--- begin PROVIDED TEXT ---
Charles Bukowski was born in 1920 in Germany. He moved to the states when he was two years old. Bukowski dealt with an abusive father and a distant mother as a child. He was also bullied by others and rejected by girls because of blood poisoning he got as a child that left his face scarred. Bukowski’s father had a large influence on his life and his writing, saying that “the disgust he made me feel for life never left” (“Charles Bukowski”). Bukowski dropped out of Los Angeles City College and moved to New York to write. He dealt with so much rejection that he gave up and went on a decade long binge where he ended up close to death back in Los Angeles. He started writing again along with binge drinking. He began his professional writing career at the age of 35 and became famous after Barbet Schroeder produced a film called Barfly about his life in 1987. Love is a Dog from Hell is a collection of Bukowski’s works from 1974-1977. He writes in very real, unobstructed prose. He doesn’t sugarcoat anything; the poems are vitriolic, almost barbaric at times and his themes are about his idea of love, need for intimacy and the ultimate inevitability of loneliness. He writes about love so much because he craves it, I believe. Even in his misogynistic tone, there was a hopeless romantic. “Quiet Clean Girls in Gingham Dresses”, “Alone with Everybody”, and “The Crunch” are three poems that put on display his desire for love, his opinions on life and ideas of love.
--- end PROVIDED TEXT ---
--- begin DATASET ---
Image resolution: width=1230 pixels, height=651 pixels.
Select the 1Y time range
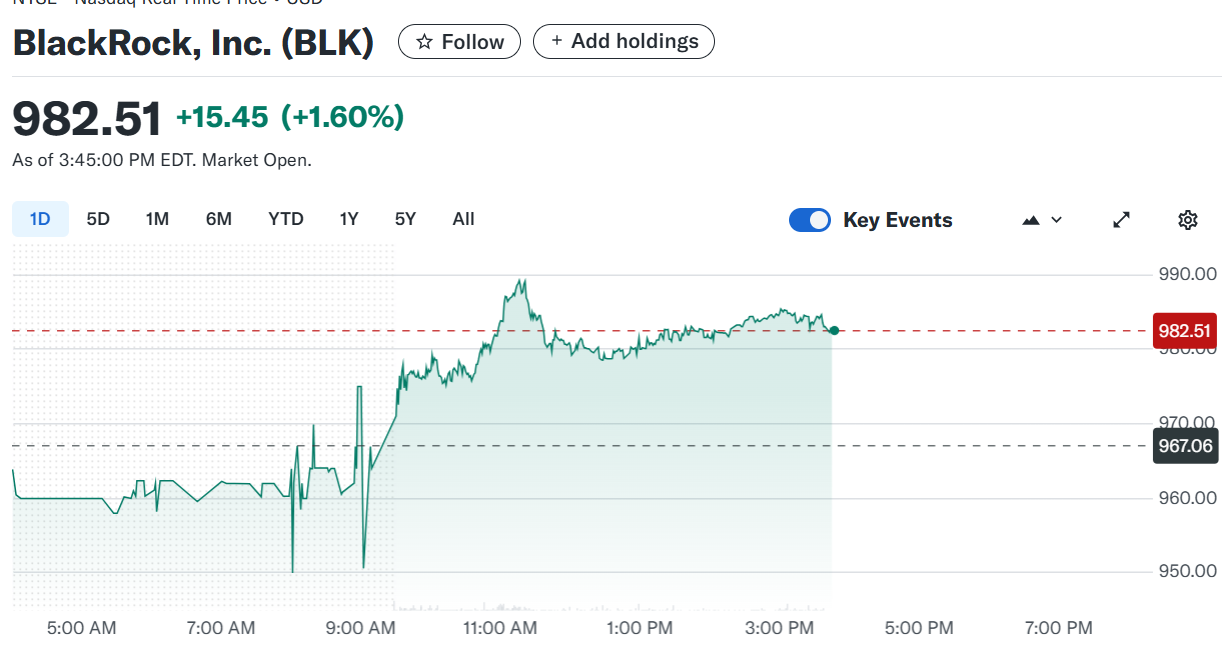click(349, 219)
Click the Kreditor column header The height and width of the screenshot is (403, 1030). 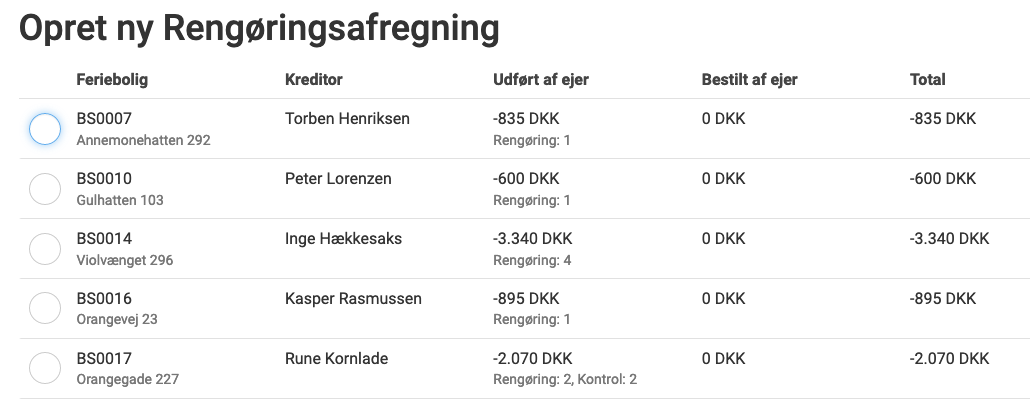314,80
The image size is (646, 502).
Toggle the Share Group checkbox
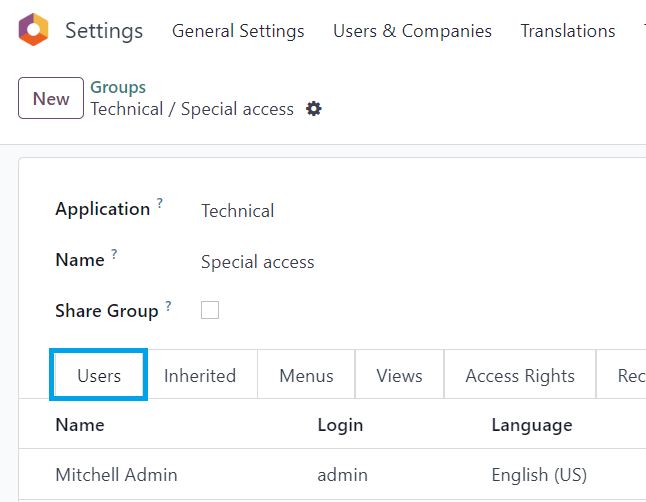[x=210, y=310]
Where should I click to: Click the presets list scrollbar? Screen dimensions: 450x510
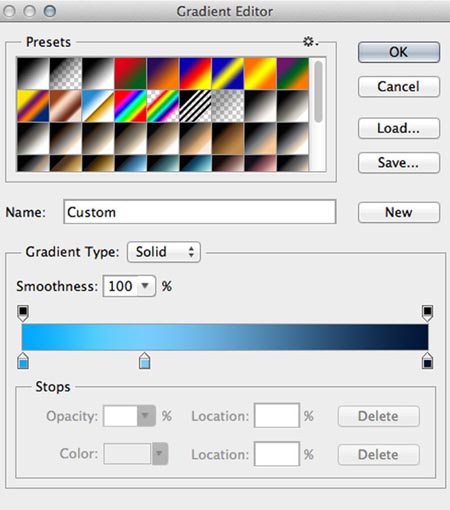click(318, 114)
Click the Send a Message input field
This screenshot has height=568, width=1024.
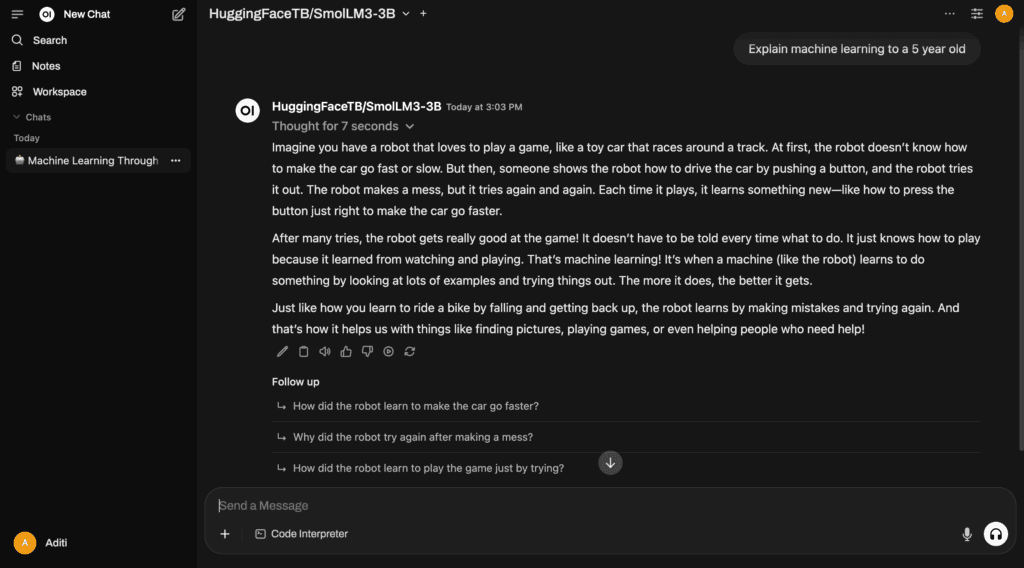point(610,505)
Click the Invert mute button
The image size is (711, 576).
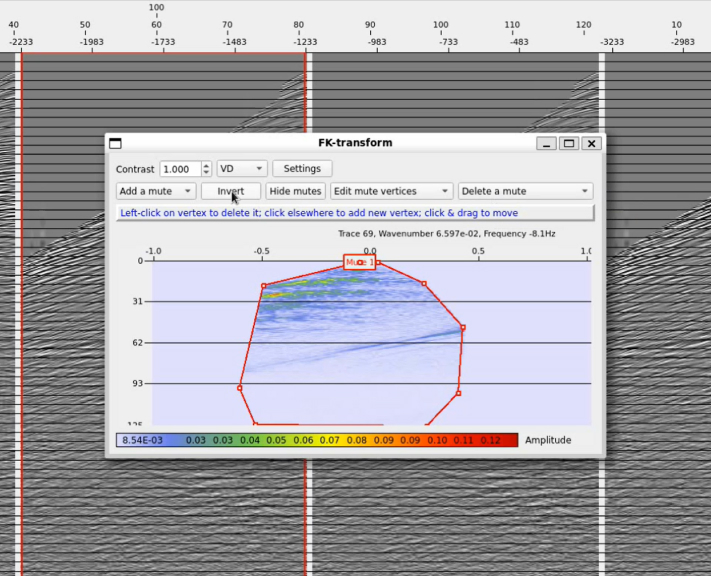[231, 191]
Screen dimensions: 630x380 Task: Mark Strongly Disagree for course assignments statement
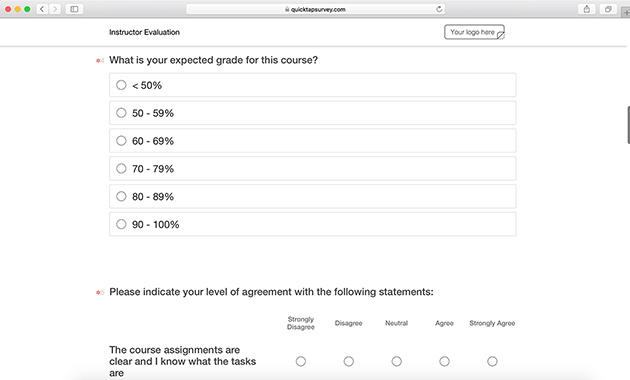pyautogui.click(x=301, y=362)

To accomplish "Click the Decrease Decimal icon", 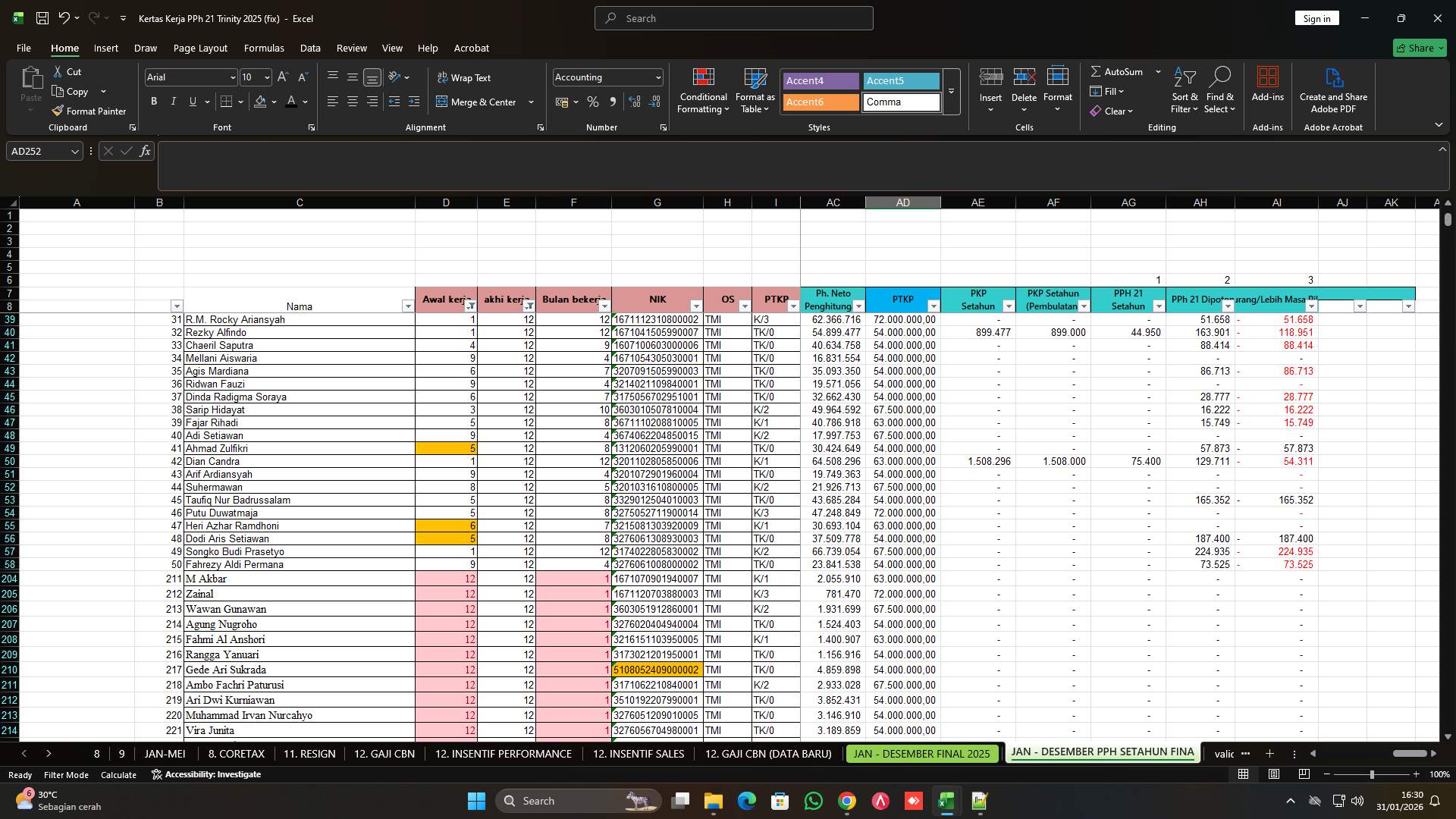I will (x=654, y=102).
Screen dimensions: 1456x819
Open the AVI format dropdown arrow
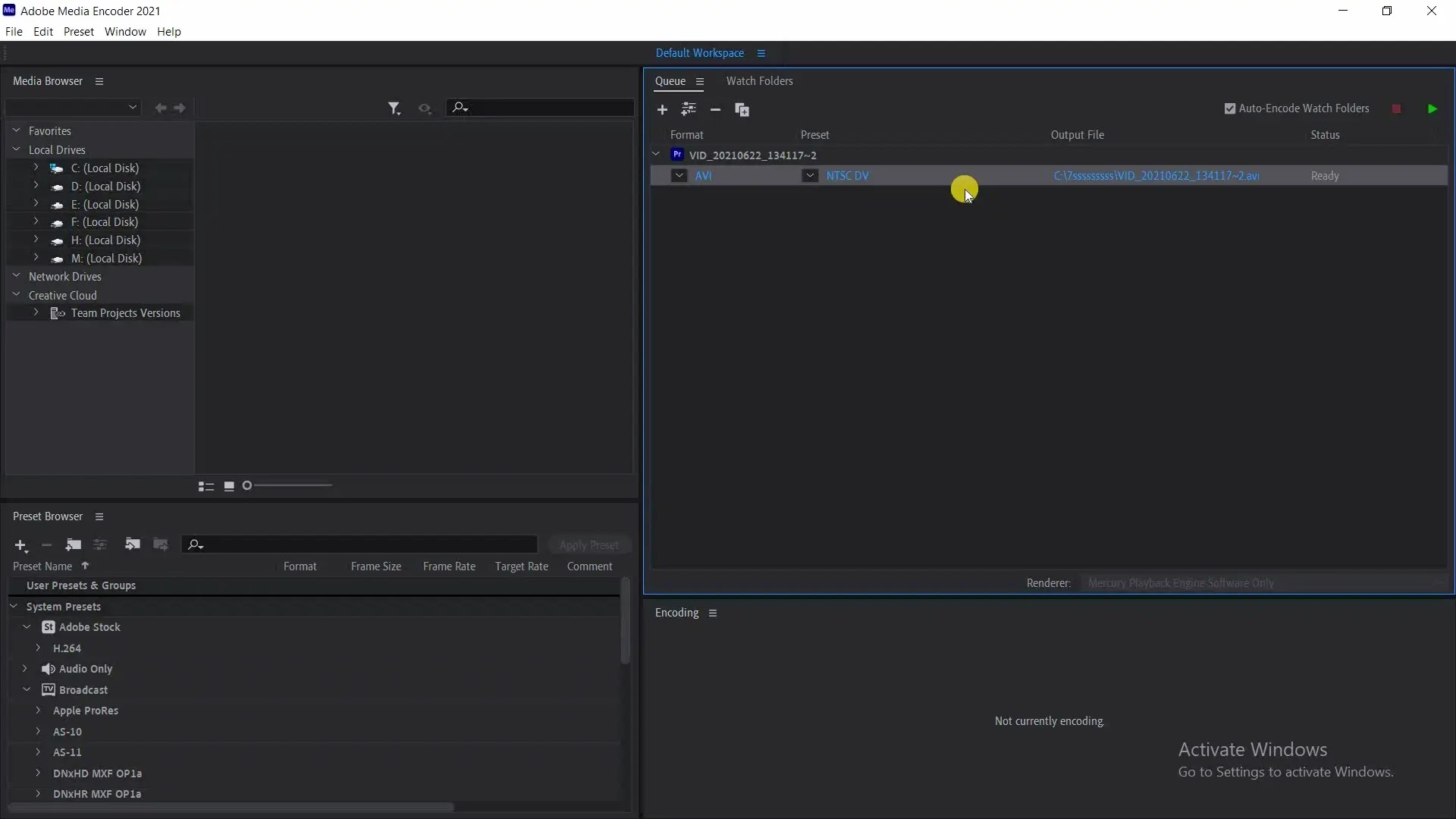click(x=679, y=176)
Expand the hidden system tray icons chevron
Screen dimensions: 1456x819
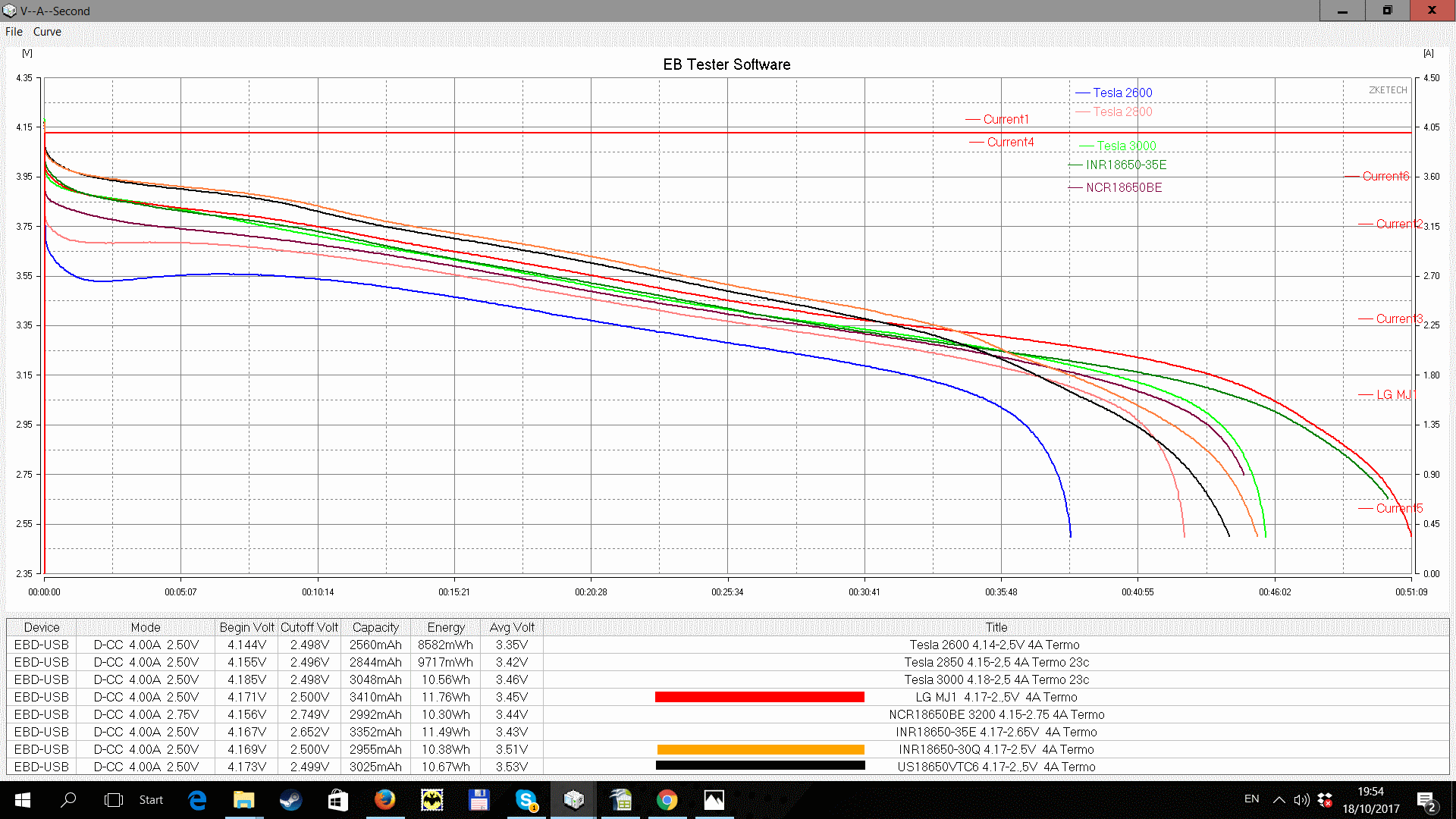click(1279, 799)

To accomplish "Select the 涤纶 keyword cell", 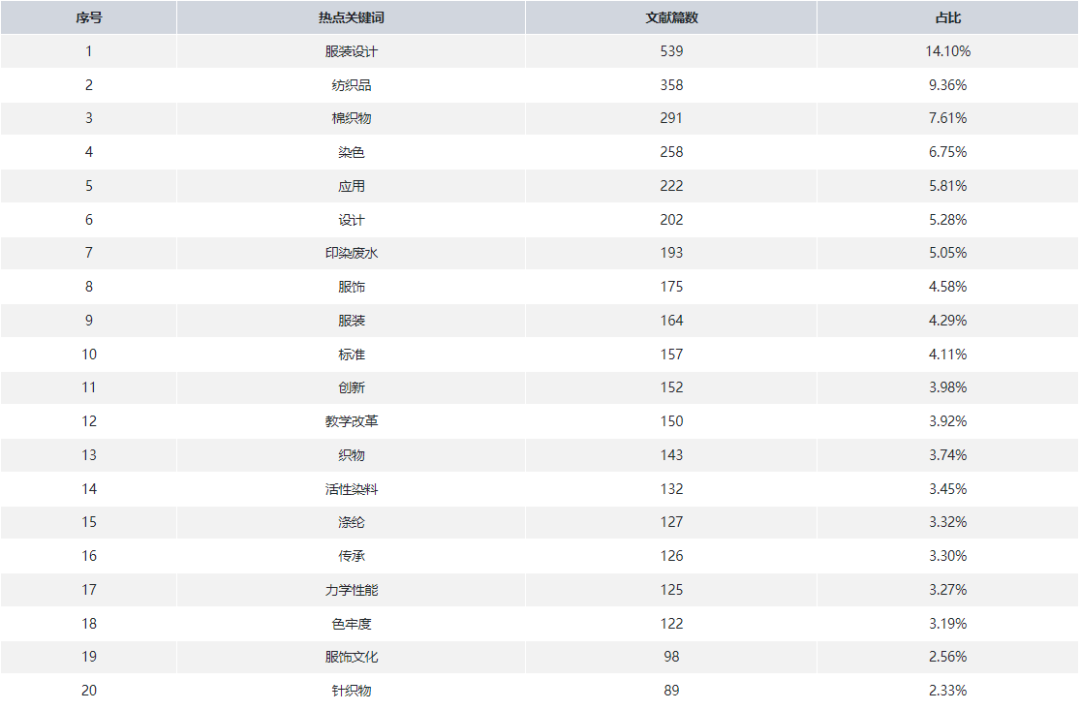I will tap(351, 523).
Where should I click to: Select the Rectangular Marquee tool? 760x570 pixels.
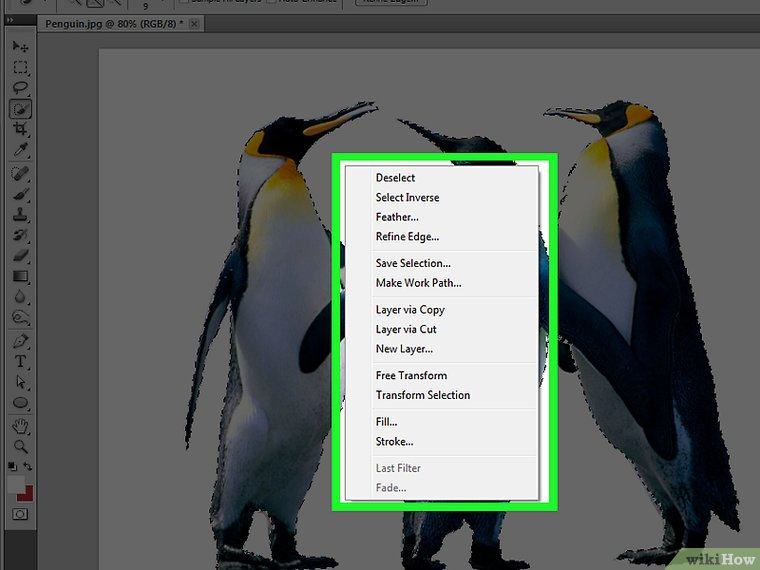[x=20, y=68]
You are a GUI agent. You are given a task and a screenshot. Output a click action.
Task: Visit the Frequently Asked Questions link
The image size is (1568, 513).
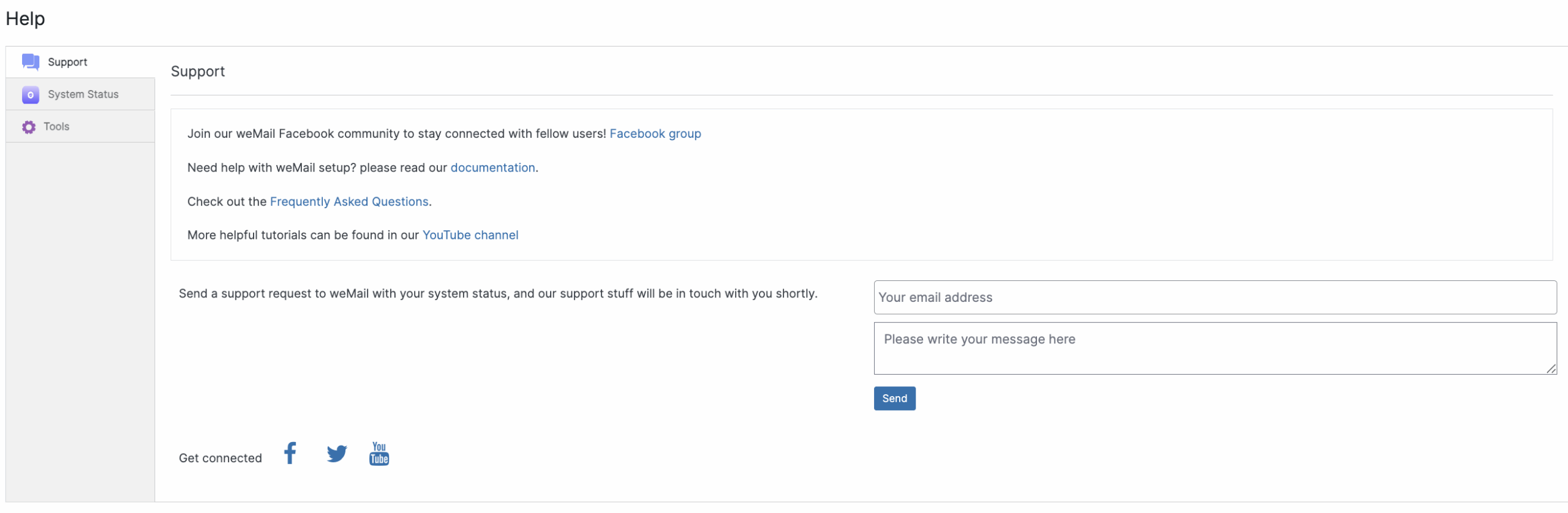pos(349,201)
--- end DATASET ---
> STATED TASK: According to the text about Charles Bukowski, at what age did he begin his professional writing career?

> EXERCISE OUTPUT: At the age of 35.